BEGIN SOURCE RECORDS

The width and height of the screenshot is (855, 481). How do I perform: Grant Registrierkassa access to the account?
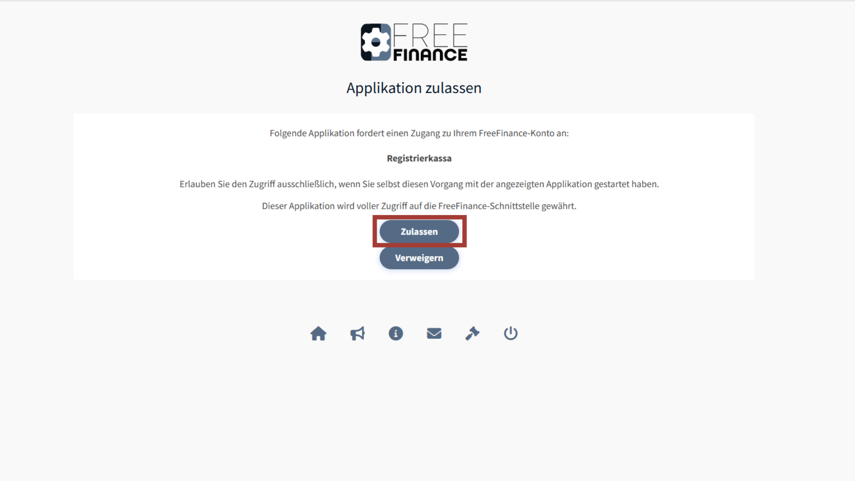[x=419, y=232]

END SOURCE RECORDS
BEGIN SOURCE RECORDS

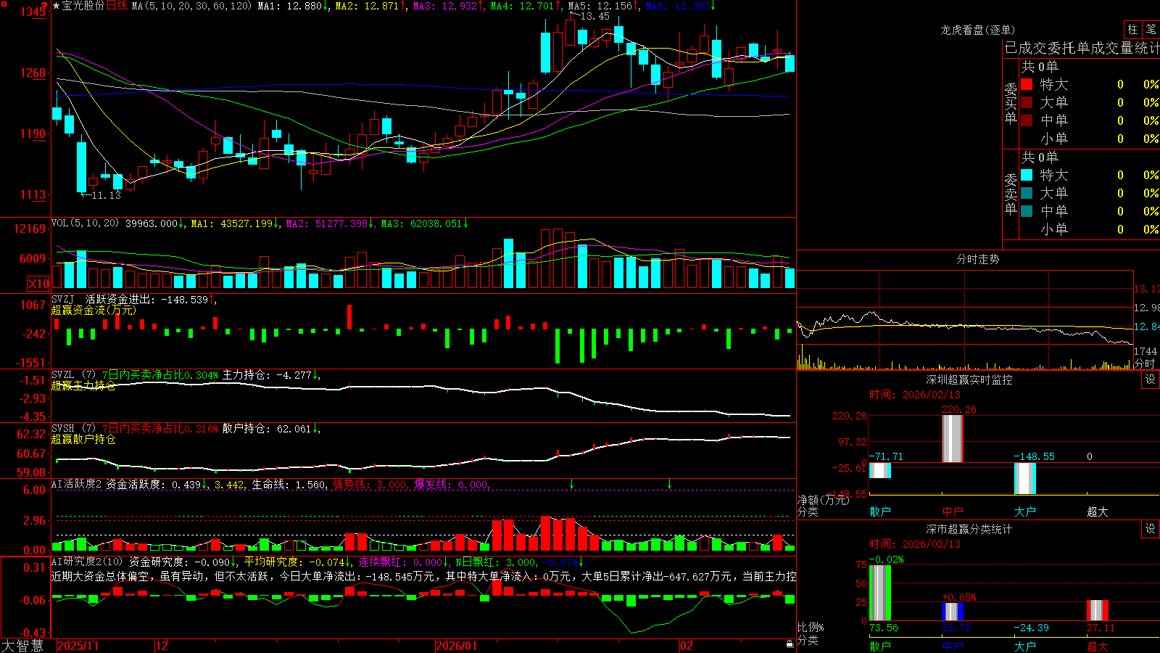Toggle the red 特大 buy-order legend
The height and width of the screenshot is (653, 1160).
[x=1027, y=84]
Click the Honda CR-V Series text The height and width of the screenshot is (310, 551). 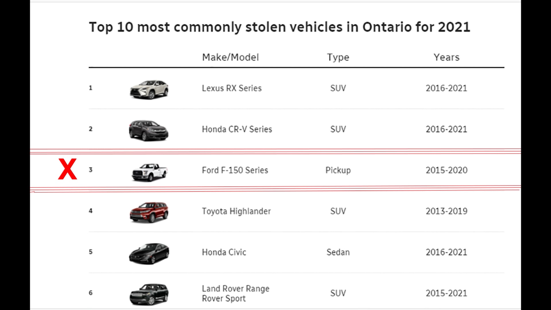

END SOURCE RECORDS
BEGIN SOURCE RECORDS

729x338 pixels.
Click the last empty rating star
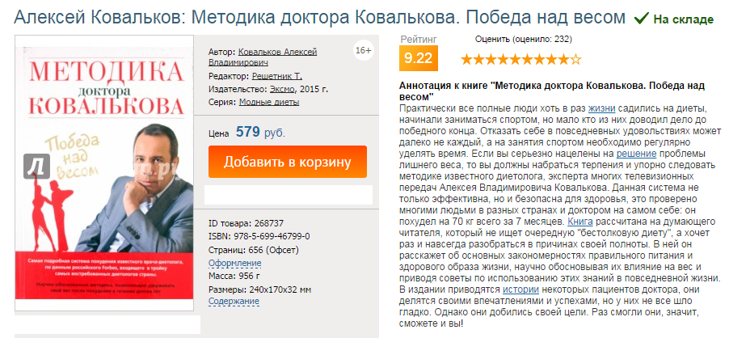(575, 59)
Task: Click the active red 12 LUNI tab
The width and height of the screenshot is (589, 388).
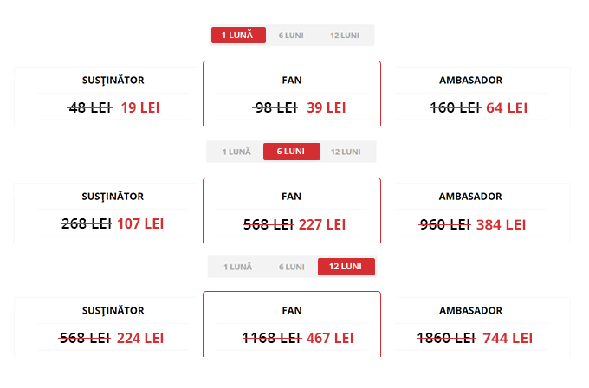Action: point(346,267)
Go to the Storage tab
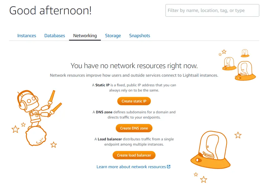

END SOURCE RECORDS

Update the lines from the one with "Task: Click the active red 12 LUNI tab" up to and including the one with "Go to the Storage tab" by replacing "tab" with "button" and keeping everything else unchanged. Leave the pictures out of your answer.

Task: Click the active red 12 LUNI button
The width and height of the screenshot is (589, 388).
Action: point(346,267)
Go to the Storage button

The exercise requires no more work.